The Geography of Nowhere: The Rise and Decline of America's Man-Made Landscape
- First edition
- Author: James Howard Kunstler
- Language: English
- Genre: Urban planning, Nonfiction
- Publisher: Simon & Schuster
- Publication date: 1993
- Publication place: United States
- Media type: Print (Hardback & Paperback)
- Pages: 303 pp (first edition)
- ISBN: 978-0-671-70774-3 (first edition)
- OCLC: 34355662

= The Geography of Nowhere =

1993 book by James Howard Kunstler

The Geography of Nowhere: The Rise and Decline of America's Man-Made Landscape is a book written in 1993 by James Howard Kunstler exploring the effects of suburban sprawl, civil planning, and the automobile on American society and is an attempt to discover how and why suburbia has ceased to be a credible human habitat, and what society might do about it. Kunstler proposes that by reviving civic art and civic life, we will rediscover public virtue and a new vision of the common good: "The future will require us to build better places," Kunstler says, "or the future will belong to other people in other societies."

== Summary ==
The Geography of Nowhere traces America's evolution from a nation of Main Streets and coherent communities to a land where every place is like no place in particular, where the cities are dead zones and the countryside is a wasteland of cartoon architecture and parking lots. Kunstler depicts the nation's evolution from Pilgrim settlements to the modern auto suburb, examining what he calls a "process of destruction" that has transformed the American landscape into what he terms "scary places" and a "geography of nowhere" that has "simply ceased to be a credible human habitat."

The book argues that American individualism leads to the neglect of the public realm, with developers and the private car serving as instruments of landscape destruction. Kunstler contends that while rail systems historically connected neighborhoods and allowed dense hubs to develop around stations, the automobile and highway system encouraged undifferentiated suburban sprawl and isolated people from each other. He demonstrates how town centers disappeared and were replaced by malls, streets were no longer fronted by buildings, and housing developments became dormitories to which people had no particular allegiance.
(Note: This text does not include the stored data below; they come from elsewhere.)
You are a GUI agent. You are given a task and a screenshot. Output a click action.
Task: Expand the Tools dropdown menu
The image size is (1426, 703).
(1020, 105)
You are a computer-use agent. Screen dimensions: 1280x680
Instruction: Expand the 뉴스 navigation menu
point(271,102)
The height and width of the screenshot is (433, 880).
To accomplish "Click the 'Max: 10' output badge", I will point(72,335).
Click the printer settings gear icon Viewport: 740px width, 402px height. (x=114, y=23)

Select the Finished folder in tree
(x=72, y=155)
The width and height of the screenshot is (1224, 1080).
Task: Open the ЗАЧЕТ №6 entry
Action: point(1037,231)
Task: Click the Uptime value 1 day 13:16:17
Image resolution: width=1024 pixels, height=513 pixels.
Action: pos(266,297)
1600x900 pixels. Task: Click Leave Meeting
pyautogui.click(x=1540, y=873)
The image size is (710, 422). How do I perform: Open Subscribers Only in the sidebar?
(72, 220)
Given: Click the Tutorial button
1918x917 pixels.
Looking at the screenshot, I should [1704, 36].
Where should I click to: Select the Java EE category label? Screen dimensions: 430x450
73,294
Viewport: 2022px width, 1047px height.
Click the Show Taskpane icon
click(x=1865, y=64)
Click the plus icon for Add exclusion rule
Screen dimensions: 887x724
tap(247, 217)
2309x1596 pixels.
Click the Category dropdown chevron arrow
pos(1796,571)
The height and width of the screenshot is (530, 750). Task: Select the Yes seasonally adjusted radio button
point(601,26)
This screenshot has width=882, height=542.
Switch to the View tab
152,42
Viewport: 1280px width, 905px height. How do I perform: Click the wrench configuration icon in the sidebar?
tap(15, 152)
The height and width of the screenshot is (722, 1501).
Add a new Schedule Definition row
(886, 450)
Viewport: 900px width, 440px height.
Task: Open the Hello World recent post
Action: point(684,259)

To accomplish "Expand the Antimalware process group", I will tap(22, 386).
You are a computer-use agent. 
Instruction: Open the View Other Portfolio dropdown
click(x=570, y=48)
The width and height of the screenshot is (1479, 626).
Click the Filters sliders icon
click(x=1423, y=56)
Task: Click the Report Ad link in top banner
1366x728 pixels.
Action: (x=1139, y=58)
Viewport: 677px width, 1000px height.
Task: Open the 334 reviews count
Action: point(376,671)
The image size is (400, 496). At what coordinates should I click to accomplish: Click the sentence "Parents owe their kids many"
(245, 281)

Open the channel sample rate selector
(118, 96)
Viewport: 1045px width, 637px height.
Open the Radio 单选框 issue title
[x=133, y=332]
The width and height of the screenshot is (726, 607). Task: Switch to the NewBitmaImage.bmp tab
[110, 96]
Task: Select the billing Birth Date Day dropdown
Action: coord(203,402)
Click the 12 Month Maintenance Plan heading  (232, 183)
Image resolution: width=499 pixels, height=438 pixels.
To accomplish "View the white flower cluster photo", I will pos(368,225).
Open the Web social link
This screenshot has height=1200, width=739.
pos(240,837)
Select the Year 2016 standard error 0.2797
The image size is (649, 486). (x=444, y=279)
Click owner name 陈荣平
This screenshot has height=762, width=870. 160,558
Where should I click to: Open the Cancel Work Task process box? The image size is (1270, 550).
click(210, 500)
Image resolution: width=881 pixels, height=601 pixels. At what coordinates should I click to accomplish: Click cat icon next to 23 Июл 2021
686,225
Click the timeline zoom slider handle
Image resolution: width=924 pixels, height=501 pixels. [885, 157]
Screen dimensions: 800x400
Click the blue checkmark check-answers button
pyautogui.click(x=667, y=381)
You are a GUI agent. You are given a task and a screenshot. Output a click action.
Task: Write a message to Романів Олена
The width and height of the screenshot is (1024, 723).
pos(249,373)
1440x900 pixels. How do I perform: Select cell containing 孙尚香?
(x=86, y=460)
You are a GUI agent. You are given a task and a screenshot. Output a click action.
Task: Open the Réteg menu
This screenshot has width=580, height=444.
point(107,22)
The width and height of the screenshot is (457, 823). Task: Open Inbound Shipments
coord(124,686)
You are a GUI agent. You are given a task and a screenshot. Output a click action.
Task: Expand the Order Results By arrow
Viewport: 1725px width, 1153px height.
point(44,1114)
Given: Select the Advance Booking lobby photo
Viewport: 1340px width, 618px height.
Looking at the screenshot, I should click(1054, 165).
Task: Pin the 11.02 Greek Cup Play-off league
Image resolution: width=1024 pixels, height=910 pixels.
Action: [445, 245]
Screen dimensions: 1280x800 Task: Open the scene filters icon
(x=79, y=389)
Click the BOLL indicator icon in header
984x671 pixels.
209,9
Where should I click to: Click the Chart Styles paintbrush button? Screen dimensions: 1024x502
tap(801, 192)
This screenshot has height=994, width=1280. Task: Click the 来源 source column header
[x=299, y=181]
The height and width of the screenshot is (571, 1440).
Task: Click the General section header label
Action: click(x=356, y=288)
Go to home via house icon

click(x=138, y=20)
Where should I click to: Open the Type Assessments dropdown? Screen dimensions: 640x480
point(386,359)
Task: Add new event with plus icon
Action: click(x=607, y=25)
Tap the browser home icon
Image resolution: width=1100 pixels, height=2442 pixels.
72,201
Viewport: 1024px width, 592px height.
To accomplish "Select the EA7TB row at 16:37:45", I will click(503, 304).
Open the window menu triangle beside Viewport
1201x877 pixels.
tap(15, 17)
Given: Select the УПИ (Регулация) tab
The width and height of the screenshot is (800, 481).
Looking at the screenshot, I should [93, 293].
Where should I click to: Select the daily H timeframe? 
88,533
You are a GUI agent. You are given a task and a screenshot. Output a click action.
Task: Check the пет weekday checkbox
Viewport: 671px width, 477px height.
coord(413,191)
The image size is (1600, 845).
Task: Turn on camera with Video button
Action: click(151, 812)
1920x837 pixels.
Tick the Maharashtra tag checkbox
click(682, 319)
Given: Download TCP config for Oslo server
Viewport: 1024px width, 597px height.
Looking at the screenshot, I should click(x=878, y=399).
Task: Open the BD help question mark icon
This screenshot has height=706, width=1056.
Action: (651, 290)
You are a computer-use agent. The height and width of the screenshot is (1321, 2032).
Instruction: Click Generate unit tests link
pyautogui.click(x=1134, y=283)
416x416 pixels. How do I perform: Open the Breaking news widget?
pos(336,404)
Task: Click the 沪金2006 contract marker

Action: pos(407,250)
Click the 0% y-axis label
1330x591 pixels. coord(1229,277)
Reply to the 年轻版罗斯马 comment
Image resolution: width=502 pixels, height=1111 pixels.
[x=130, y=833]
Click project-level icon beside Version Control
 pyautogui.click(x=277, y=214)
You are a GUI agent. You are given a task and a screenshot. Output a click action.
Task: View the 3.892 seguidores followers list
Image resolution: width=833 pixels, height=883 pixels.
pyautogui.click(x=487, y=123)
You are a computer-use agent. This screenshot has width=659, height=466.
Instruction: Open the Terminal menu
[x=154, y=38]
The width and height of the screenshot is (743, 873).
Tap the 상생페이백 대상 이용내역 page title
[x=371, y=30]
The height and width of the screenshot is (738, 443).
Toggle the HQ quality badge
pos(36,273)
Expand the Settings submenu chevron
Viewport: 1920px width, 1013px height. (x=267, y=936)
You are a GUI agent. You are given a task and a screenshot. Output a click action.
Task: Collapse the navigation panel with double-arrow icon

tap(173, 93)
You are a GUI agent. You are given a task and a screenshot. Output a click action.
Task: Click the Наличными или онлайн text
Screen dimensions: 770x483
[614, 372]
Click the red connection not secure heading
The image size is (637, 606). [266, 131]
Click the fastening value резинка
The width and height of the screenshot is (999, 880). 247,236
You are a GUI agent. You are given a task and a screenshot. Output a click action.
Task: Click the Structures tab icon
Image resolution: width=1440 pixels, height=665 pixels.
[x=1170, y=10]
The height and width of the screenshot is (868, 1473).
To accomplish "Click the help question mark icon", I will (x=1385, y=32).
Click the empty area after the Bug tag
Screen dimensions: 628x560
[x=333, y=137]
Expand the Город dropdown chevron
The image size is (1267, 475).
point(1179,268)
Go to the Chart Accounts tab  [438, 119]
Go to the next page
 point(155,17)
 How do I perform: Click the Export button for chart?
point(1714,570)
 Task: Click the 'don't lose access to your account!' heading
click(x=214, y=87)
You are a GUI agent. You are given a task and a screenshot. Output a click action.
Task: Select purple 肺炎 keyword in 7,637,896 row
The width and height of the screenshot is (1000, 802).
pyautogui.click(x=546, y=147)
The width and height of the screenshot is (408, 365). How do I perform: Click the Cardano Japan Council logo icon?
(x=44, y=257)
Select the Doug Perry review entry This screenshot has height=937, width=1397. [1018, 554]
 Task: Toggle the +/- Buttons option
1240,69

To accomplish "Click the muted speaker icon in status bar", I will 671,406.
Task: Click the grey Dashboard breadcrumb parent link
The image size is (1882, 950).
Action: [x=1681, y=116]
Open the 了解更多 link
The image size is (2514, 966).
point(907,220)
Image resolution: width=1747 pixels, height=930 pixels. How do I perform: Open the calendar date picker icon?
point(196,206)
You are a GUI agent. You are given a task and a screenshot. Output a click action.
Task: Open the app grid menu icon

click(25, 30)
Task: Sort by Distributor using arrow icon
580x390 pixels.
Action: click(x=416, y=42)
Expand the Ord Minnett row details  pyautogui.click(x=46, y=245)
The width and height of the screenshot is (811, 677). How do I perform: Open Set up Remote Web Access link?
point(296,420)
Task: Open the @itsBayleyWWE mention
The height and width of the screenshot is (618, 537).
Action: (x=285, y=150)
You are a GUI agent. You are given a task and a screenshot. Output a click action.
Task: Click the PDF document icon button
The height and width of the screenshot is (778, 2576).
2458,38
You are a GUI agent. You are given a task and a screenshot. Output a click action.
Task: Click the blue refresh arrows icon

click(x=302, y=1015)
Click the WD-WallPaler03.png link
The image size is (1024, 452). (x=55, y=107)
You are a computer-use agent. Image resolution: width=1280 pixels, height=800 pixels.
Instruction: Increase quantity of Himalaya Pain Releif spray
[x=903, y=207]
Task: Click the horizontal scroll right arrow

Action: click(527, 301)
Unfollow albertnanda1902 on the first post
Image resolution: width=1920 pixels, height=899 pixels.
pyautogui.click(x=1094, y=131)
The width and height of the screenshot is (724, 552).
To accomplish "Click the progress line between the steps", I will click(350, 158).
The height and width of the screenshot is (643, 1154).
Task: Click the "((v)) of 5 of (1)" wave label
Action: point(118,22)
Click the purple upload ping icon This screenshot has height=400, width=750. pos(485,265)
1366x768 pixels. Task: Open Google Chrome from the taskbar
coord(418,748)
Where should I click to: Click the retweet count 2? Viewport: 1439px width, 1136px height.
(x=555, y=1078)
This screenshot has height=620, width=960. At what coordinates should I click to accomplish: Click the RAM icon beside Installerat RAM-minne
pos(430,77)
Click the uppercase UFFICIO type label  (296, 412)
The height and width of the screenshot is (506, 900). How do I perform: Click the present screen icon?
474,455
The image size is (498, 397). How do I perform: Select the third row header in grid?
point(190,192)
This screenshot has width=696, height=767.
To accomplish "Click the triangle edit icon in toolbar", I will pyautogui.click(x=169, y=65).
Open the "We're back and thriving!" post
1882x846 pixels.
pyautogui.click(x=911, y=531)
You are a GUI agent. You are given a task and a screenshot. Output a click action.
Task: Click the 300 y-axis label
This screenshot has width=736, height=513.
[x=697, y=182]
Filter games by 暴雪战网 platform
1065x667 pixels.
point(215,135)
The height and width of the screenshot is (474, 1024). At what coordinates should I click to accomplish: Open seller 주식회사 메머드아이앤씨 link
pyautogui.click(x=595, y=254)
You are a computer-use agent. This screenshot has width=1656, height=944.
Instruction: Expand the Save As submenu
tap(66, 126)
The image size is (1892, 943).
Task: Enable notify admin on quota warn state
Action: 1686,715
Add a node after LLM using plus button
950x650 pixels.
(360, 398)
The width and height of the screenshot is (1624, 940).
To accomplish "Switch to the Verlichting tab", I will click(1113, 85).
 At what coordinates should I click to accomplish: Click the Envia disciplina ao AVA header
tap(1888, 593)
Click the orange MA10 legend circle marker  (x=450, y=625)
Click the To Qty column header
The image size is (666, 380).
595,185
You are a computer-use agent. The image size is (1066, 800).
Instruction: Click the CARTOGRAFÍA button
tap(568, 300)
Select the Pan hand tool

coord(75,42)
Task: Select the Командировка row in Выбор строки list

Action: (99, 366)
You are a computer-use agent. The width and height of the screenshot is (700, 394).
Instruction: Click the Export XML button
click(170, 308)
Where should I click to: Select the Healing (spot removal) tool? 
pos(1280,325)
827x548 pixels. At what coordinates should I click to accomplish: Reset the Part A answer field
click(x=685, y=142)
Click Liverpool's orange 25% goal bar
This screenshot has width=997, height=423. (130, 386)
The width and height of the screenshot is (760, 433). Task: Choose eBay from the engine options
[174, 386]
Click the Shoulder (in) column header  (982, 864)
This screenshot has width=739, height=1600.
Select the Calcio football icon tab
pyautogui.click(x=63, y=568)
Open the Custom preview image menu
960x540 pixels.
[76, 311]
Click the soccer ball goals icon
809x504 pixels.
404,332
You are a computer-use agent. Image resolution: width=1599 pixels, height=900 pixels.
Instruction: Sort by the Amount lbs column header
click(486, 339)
Central to Kunstler's critique is his analysis of zoning laws and planning policies. He argues that restrictive zoning laws make it impossible to create lively towns by prohibiting residential use above shops or requiring large setbacks, thus destroying connections between streets and buildings and leading to segregation and community destruction. The author examines specific case studies, including the decline of Saratoga Springs, New York, the economic collapse of Detroit following the auto industry's downturn, and the contrasting success of Portland, Oregon, where deliberate environmental protection policies preserved both the city's character and economy.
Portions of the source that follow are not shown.